Obviously, this is something that is really difficult to do, especially when you’re close to her. However, maintaining a positive support system for her will matter a lot in the long run. Of course, if you feel like he’s harmed her physically in any way, that’s an appropriate time to bring up the topic with her, if her safety is in danger at all. Again, you’re a great friend for recognizing these red flags, and being transparent and upfront with her about what you’re witnessing. I hope that her situation, and your relationship with her as a support system, improve over time.
My sister wants to adopt a dog but she is an extremely irresponsible person. She doesn’t realize how big of a commitment it is, and I’m scared she’ll either end up returning the dog after it gets attached or neglecting it. If we even gently try to mention how much of a commitment a dog is, she gets extremely upset at us for ‘doubting’ her. Not sure how to handle this one!
I completely understand your concerns – this is something that happens a lot in shelters, and it’s honestly heart-breaking to hear about. Animals don’t deserve that type of treatment, and absolutely should not be neglected.
It sounds like her defensiveness is a sign that she may be feeling a little overwhelmed about having a dog too – like you said, they’re a huge commitment! Absolutely adorable and exciting (especially as puppies) … but they can be a lot to take care of, and expensive at that. They can also destroy your house if not properly trained – they don’t have the same value in furniture and nice things as we do.
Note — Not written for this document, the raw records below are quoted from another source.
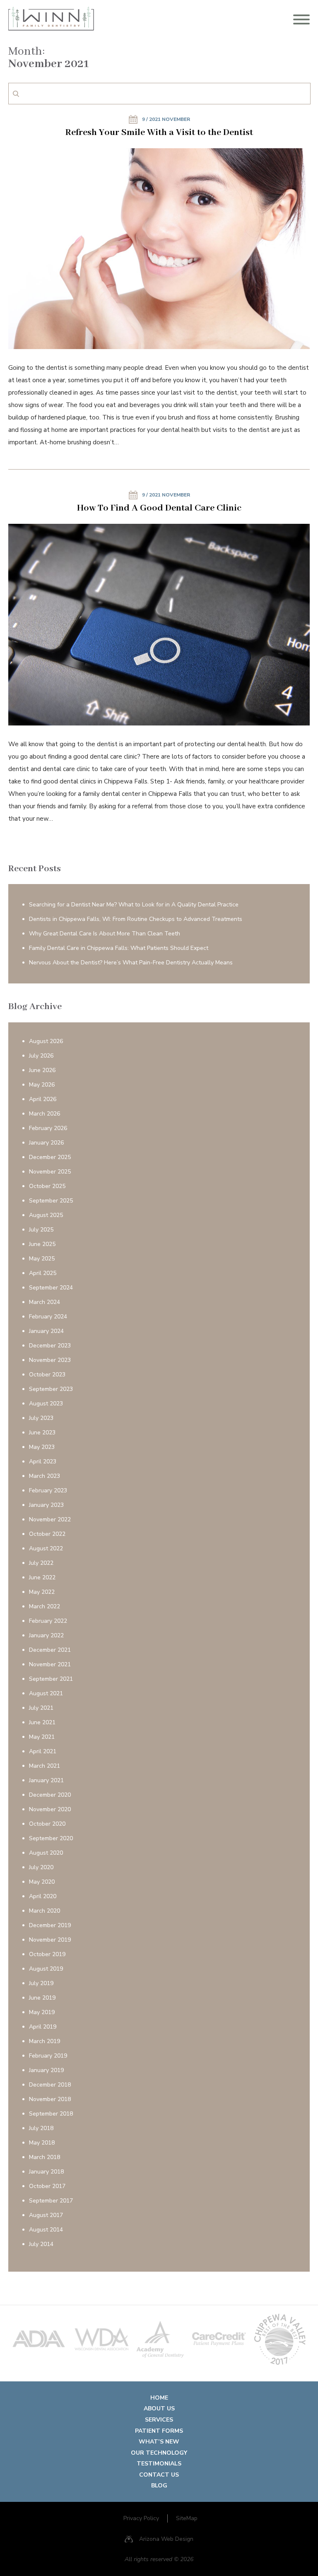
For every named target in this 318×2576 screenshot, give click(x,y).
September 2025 (51, 1201)
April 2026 (42, 1099)
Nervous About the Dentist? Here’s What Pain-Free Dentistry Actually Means (131, 962)
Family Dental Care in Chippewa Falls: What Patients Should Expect (118, 948)
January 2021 (46, 1780)
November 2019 (50, 1940)
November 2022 (50, 1519)
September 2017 (51, 2201)
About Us (159, 2408)
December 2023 (50, 1345)
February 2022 (48, 1621)
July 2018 (41, 2128)
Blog (159, 2485)
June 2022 (42, 1577)
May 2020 (42, 1882)
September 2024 (51, 1288)
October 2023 (47, 1374)
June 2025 (42, 1244)
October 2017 (47, 2186)
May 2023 (42, 1447)
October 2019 (47, 1954)
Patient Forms (159, 2431)
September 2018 (51, 2114)
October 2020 (47, 1824)
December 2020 (50, 1795)
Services (159, 2420)
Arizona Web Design (166, 2539)
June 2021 (42, 1722)
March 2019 (44, 2041)
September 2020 (51, 1838)
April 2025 (42, 1273)
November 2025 (50, 1172)
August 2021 (46, 1693)
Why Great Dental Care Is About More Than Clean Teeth (104, 933)
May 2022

My rule of thumb is that, if I really want something and am prepared for the commitment, I should still be thinking about it a month later, just as excitedly and as dedicated as I was when I first wanted it. Perhaps this could be a perspective to share with your sister? It doesn’t question her level of commitment to caring for a dog; rather, it’s that you are looking out for her and making sure that she won’t be overwhelmed or stressed if she gets one.
Another suggestion is to find places where your sister can interact with dogs temporarily, like by volunteering at a shelter or visiting a dog park, or even spending time with a friend who has a dog, and educating herself from personal experience. The thought of a dog can be different than the reality of having one – perhaps knowing that reality could change her perspective.
I know it’s frustrating when you’ve already tried to voice your concerns, to get a negative reaction in return. I think you may find a more positive reaction by providing her with some resources or opportunities to interact with dogs outside of adopting one – that way, she still feels like the decision is hers in the end, and you may find some comfort in knowing that your sister at least is fully aware of what the commitment of getting a dog is like.